Objective: The patients with pulmonary embolus apply to different clinics according to various symptoms. The aim of this study is to report the characteristics and differences of pulmonary embolism (PE) patients diagnosed due to the admittion to the emergency department (ED) versus the other outpatient clinics (OC) of four hospitals in different cities of a university.
Material and Methods: We reviewed the records of patients who had been newly diagnosed with pulmonary embolism in the ED and OC over a 20-months period. It was a retrospective multicenter study. The charts of patients were evaluated and fulfilled by two blind researchers on a form that was prestudy prepared.

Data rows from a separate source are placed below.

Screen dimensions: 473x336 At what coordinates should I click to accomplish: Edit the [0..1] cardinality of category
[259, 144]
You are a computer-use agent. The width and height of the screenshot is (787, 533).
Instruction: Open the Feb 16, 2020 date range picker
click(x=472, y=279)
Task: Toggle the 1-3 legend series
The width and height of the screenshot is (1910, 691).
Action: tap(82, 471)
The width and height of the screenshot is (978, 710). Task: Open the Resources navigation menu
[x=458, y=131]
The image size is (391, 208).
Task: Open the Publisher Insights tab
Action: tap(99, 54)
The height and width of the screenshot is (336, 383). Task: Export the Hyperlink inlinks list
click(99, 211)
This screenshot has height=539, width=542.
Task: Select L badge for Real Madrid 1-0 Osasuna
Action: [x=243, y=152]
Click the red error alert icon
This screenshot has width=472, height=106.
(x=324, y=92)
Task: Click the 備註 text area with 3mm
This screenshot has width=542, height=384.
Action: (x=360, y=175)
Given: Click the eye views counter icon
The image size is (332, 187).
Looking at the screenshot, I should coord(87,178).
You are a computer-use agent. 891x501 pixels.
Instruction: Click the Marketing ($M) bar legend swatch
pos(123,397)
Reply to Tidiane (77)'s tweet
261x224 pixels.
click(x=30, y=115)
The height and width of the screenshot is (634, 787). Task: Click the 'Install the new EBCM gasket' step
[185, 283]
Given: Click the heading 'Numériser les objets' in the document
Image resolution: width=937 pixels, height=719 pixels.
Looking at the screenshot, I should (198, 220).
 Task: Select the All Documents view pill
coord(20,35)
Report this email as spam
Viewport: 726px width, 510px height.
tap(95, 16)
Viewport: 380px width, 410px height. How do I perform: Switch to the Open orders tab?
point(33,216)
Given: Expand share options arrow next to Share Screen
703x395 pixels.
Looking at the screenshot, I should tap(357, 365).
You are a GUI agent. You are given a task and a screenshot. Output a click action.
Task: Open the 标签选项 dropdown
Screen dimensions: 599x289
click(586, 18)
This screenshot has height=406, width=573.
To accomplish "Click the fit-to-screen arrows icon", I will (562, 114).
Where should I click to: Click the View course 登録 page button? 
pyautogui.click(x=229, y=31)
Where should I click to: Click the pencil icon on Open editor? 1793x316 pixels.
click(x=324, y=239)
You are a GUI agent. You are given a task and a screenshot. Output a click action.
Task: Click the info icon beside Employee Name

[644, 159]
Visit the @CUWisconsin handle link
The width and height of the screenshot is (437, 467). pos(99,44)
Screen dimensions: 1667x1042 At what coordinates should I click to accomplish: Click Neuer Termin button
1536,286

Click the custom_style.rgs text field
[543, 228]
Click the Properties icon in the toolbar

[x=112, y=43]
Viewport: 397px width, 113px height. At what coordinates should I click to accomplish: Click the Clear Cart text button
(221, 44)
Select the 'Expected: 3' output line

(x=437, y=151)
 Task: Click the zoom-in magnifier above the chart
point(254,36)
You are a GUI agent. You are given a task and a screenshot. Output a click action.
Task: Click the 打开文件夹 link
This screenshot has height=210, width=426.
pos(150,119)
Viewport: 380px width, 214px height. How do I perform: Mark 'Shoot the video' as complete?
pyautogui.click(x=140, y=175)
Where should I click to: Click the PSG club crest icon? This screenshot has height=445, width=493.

Results: There were a total of 152 patients studied. The ratio of patients 65 years old and older was 47.7% (n: 51); 57% (n: 61) were female in ED. 107 (70%) patients were diagnosed in the ED and 45 patients (29.6%) were diagnosed in OC. Twelve (7.9%) patients visited the same ED with same complaint within ten days before the visit during which the diagnosis of PE was made. Those diagnosed with PE in the OC were more frequently obese (p: 0.016) and had longer duration of symptoms before arrival (p:0.004), while ED patients had tachycardia (p:0.017) and higher WBC levels (p: 0.001). On chest X-ray, elevation of the diaphragm was significantly more common in OC patients (p: 0.033).
Conclusion: PE patients diagnosed in OC were stabile, obese and had longer durations of complaints than those diagnosed in the ED.